E vós, Esposa minha muito amada, espelho de pureza, ficai-vos com Deus, que eu me vou para não vos tornar a ver mais nesta carne mortal. Muito vos devo, pois de todas as minhas felicidades fostes a causa e a intercessora, e assim será grande a minha glória, quando vos ver coroada Rainha do Céus. Ainda que vos falte desde hoje a minha companhia, ficais muito bem acompanhada, pois fica convosco o Filho de Deus como vosso verdadeiro e fiel amparo.
Estas últimas e saudosas palavras de São José é crível que não ficariam sem agradecida resposta do Filho e da Esposa, e assim dando os últimos alentos no ósculo do Senhor, espirou São José felizmente nos braços de Jesus e de Maria Santíssima. Foi, na verdade, correspondência digna de amor de Cristo que nos seus braços morresse São José, pois que nos de São José viveu sempre Jesus Cristo.
O Senhor lhe fechara os olhos depois que espirar, e juntamente com a Virgem choraram a morte do Santo; porque se Cristo, Bem nosso, chorou por ver a Lázaro morto, quanto mais piedosa causa era chorar a morte de São José, seu estimado Pai, acompanhado com suas lágrimas as que também por ele derramaria a Virgem, sua Esposa.
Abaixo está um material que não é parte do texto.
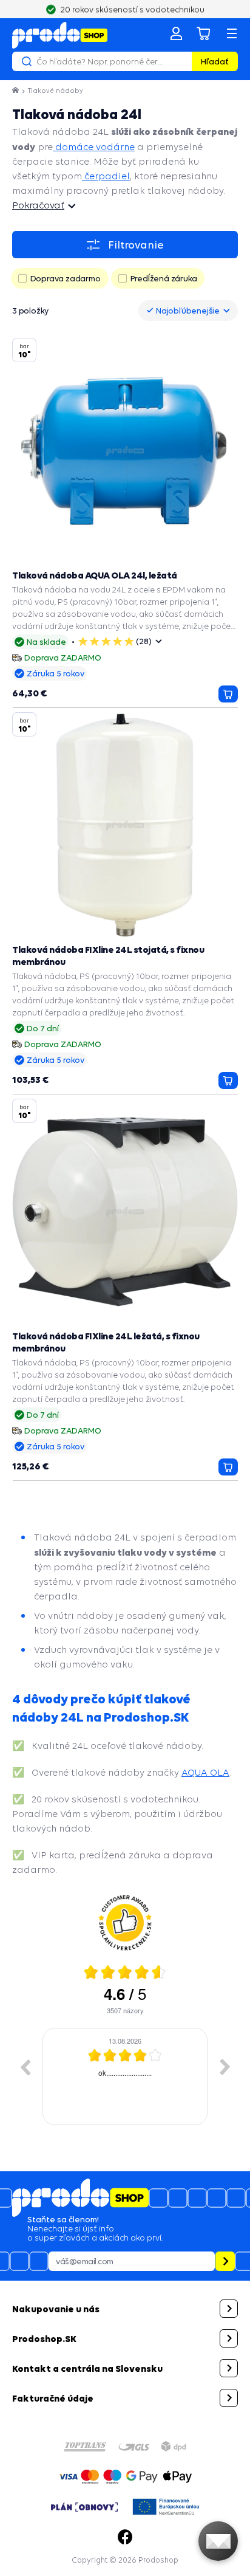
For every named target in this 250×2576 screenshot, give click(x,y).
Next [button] (225, 2066)
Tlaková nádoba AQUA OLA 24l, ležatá (94, 574)
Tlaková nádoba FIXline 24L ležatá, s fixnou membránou (106, 1341)
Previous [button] (24, 2066)
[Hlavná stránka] (16, 90)
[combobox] (188, 310)
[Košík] (204, 33)
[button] (125, 2308)
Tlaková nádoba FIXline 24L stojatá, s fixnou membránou (108, 955)
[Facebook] (125, 2537)
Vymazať (181, 61)
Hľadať (215, 61)
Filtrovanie (136, 245)
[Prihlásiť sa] (176, 33)
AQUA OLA (205, 1772)
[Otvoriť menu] (232, 33)
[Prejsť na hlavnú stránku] (59, 35)
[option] (125, 2076)
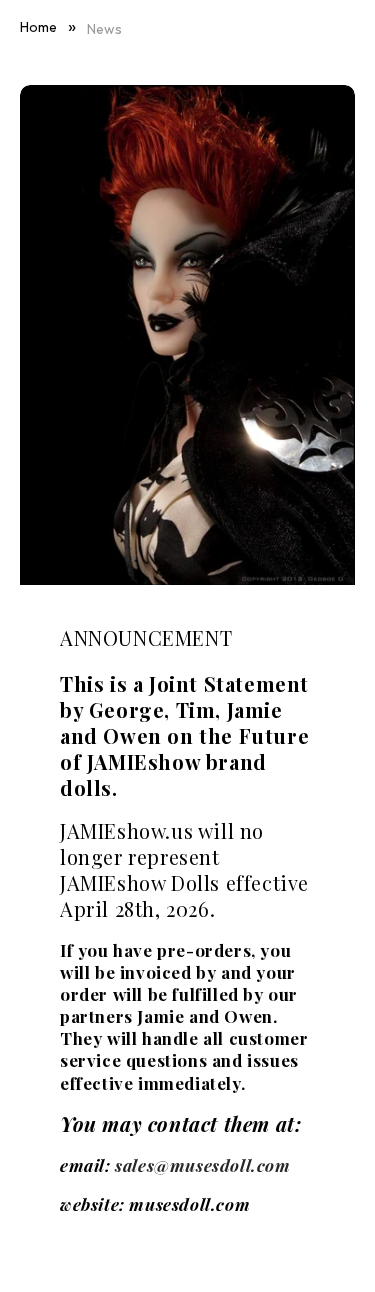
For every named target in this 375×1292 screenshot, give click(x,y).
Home (38, 27)
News (104, 29)
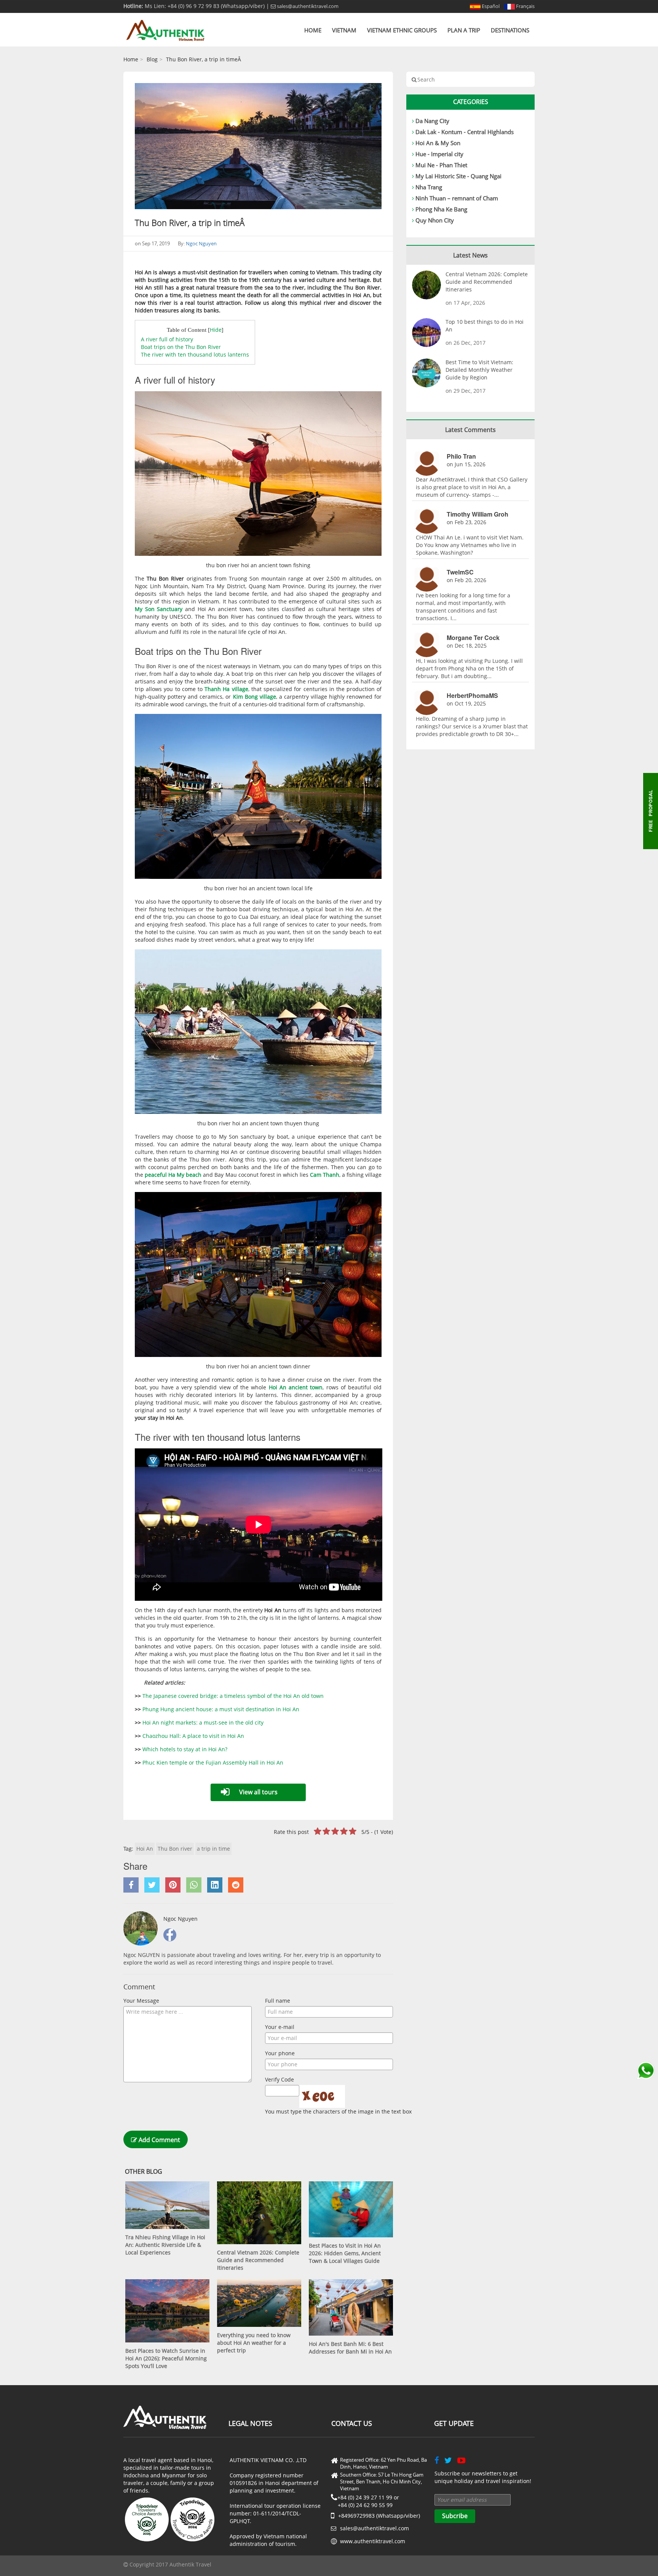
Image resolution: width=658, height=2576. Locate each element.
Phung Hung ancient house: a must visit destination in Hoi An (221, 1709)
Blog (152, 59)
Foram as lágrimas de Jesus e da Virgem Maria para o cadáver de São José mais precioso bálsamo, que aquele, com que se ungem os corpos dos Reis Soberanos; porque ainda que seja puro e excelente, com o tempo enfim se corrompe; porém com as lágrimas tão preciosíssimas de Cristo e da Virgem ficou incorrupto o adorável corpo do Santo, permanecendo intacto, até que, reunida nele a alma na Ascensão do Senhor, se vestia da eterna incorruptibilidade no Céu.
Vendo a Virgem Maria a seu Esposo defunto, preparou seu corpo para a sepultura, e o vestiu conforme o costume, não consentindo que chegassem a ele outras mãos mais que as suas, e as dos Santos Anjos, que a ajudaram a amortalhar. Logo, com a assistência e acompanhamento dos parentes, conhecidos e outros muitos, e com especialidade de Cristo e sua Beatíssima Mãe, com grande multidão de Anjos, foi levado o sagrado corpo de São José a sepultura.
Recebeu a Virgem Maria pêsames e pôs insígnias de luto, como naquele tempo se usava trazer pelos defuntos, que era vestido preto em sinal de tristeza, fazendo todos os ofícios fúnebres, que a piedade e costume havia introduzido naquele povo, porque a Virgem, pela razão de Esposa e Cristo pela de Filho, reputado na opinião do mundo, não podiam deixar de cumprir estas obrigações sem a censura de seus vizinhos e parentes, sendo que, como Maria Santíssima sabia que a alma bem-aventurada de seu Santo Esposo não tinha coisa que purificar, por isso lhe não fizera sufrágios.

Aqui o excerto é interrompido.